June 21, 2005 By Will Richardson

I love this story about Amy Gahran (whose Furl feed is worth following, btw) putting together a group of citizen journalists to cover a controversial housing development in her town. And immediately it makes me ask why we shouldn’t be putting together groups of our students to do the same type of real life work.

Although I love my current job, the changes we’ve seen over the past four years makes me yearn for my old journalism classes simply because of the real life stuff they could be doing. Fifteen years ago, I had them do “real” stories, but so few of them ended up being read by any “real” audience that they were pretty much meaningless (aside, of course, for the grade.) Now, as the article indicates, newspaper editors around the country are embracing the idea that citizen (including student) journalists have an important role to play in the collection and contribution of stories that might otherwise not be covered as well or at all. Real work. Real audiences. And even if local papers aren’t interested, our students can still publish and invite comment on their own sites.

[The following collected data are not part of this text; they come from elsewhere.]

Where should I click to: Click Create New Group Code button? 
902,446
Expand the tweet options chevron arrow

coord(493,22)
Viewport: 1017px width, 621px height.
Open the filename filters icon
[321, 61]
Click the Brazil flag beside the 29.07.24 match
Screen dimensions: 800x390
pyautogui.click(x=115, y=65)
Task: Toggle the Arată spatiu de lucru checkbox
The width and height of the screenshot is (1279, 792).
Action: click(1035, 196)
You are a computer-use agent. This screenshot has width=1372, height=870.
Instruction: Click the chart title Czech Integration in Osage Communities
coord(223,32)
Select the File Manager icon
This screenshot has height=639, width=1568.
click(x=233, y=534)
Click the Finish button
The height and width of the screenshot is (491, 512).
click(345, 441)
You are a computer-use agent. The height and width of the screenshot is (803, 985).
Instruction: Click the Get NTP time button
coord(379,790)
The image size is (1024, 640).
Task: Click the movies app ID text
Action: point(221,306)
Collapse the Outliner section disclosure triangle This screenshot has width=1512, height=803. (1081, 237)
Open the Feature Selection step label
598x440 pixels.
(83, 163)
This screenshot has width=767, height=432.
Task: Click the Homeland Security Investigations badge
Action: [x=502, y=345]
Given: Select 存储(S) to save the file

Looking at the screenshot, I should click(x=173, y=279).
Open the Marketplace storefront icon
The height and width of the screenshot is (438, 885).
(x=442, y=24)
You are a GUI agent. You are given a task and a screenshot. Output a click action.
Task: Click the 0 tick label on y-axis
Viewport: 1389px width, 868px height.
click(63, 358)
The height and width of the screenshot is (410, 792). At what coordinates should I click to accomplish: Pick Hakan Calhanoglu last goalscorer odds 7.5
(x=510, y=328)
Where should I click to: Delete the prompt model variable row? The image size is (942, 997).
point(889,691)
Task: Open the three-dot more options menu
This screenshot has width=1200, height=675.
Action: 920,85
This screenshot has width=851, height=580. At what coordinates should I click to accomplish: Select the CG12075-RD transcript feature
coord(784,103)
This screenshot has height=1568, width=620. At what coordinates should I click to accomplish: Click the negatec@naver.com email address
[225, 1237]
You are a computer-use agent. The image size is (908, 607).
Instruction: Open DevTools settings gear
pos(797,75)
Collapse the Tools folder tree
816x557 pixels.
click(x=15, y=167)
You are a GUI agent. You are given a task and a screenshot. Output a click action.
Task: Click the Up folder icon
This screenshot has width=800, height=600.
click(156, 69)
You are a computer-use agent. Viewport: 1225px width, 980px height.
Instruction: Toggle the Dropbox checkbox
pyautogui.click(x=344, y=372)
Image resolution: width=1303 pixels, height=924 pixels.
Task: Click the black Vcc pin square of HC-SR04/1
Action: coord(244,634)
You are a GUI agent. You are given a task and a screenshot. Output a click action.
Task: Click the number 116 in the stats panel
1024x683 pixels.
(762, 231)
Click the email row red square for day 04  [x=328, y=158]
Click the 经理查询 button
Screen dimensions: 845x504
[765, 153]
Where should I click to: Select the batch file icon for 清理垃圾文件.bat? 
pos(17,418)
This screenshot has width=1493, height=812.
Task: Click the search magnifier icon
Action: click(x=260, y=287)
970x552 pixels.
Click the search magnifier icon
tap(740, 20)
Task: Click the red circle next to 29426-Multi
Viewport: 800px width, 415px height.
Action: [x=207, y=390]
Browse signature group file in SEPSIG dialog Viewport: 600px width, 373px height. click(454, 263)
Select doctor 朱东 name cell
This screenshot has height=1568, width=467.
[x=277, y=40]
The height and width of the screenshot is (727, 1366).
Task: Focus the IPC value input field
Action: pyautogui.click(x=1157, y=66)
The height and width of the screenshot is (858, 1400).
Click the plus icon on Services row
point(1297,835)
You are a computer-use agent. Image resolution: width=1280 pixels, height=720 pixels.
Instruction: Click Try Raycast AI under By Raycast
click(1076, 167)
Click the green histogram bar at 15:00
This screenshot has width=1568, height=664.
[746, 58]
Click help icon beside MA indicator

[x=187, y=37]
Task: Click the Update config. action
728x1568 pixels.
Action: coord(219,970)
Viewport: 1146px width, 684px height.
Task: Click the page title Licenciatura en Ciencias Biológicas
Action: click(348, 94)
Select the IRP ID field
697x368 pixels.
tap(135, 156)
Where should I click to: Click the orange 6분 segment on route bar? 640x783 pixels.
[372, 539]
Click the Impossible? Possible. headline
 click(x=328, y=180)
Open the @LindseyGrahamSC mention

And it’s not just our student journalists doing journalism. It’s oral histories about the community in Social Studies and experiments on local environments in science and literary interpretations in English and area museum tours in art all done by students and published in meaningful ways to audiences outside of the classroom. Why shouldn’t every school Website be a portfolio of student work for that community? A place where people can come to find out about not only their schools but about their own spaces. Why shouldn’t we be teaching students that the work they create in our classrooms no longer has to end up in the dumpster at the end of the school year? Or that what’s more important than the grade is the standard of publishing excellence that we set? Or that contributing their work for others to build upon is the new way of the world?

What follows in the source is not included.